June 17, 1994|By Adam Sachs | Adam Sachs,Sun Staff Writer

The Wilde Lake village board has urged the Columbia Council to delay construction of the Fairway Hills Golf Course while a resident's legal challenge remains unsettled, but the council's vice chairman says there is no compelling reason to do so.

"Our concern, very simply, is if permits are withdrawn for any reason, any money the Columbia Association [CA] has spent has gone to waste or, worse yet, they'd have to spend more money to put land back the way it was," said Howard S. Feldmesser, the village board chairman.

Council Vice Chairman David W. Berson said that there also is a risk that money could be lost if the council delays work on the $5.2 million, 204-acre project.

"There's not much new information to cause us to at least temporarily stop construction," said Mr. Berson. "All along, the assumption has been that CA followed the appropriate process and that the findings eventually would be in our favor."

Wilde Lake resident Virginia H. Scott, who lives beside the planned course, will have a hearing beginning July 27 before a state administrative judge. Ms. Scott, her husband, Thomas, and the village board requested at the June 9 council meeting that any disturbance to wetlands be halted while the matter is pending.

Ms. Scott has challenged an environmental permit granted to the association by the state Department of Natural Resources to eliminate a 350-square-foot area of wetland, alter other wetlands and wetland buffers, and do other work such as grading, filling, clearing trees and building boardwalks in the Little Patuxent River flood plain.

The council, which serves as the association's board of directors, approved the 18-hole course after heated debate over its environmental impact and cost in March 1993. Construction began a year later on the course, which winds through the villages of Dorsey's Search, Town Center and Wilde Lake, just west of Route 29 along Columbia Road.

"The way it's going now, it's not going to matter even if I prevail because of the destruction to wetlands, forest and river corridor," Ms. Scott said. "It's being denuded very rapidly."

Mr. Berson said that the council is awaiting more information on which issues will come before the judge and that it probably would consider the Wilde Lake village board's request Thursday night.

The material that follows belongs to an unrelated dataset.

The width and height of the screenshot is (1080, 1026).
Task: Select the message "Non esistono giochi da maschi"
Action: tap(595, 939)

Construction crews have completed clearing and grading three of the course's holes and have begun building greens and tees on two of them. And they have cleared land and begun to grade for six more holes, said Rob Goldman, the association's director of membership services.

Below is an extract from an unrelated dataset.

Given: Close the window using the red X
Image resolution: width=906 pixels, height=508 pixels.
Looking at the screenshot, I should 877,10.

Work is continuing in wetlands along the Little Patuxent River that are scattered around the course, Mr. Goldman said. The permit allows clearing large trees on about 1.6 acres of forested wetlands, which will be converted to a different type of wetland with low-lying vegetation. The Columbia Assocation is clearing land for two tunnels under Ten Mills Road, where the small patch of wetlands will be eliminated.

"The permit was granted acknowledging that we did minimize permanent disruption to nontidal wetlands," Mr. Goldman said. "Wherever we're doing work close to the river will be restored to a wetland."

Mr. Goldman said some issues Ms. Scott originally raised -- such as an increased risk of flooding -- have been dismissed in the legal process, and he agreed with Mr. Berson that suspending construction doesn't seem like a good idea.

"The cost to delay construction would be greater in the long run than any repercussions that might come out of the appeal," he said. "CA spent two years taking every precaution to carefully research the engineering of the course and minimize any impacts to the community. I would be very surprised if the judge found any major problem with the planning that was done."

Judge Suzanne Wagner, a state Office of Administrative Hearings judge, held a preliminary hearing June 3 on motions submitted by DNR's attorney and Ms. Scott to determine which challenges to the permit, if any, have merit.

Based on that hearing, the Scotts and Columbia Association officials agree that two main issues will be considered: whether the association's application to DNR was complete and whether the association adequately evaluated alternative sites.

But they have different interpretations of whether the project's effects on nontidal wetlands will be an integral issue. The judge has not issued a written order clarifying issues that will be considered but has conferred with both sides.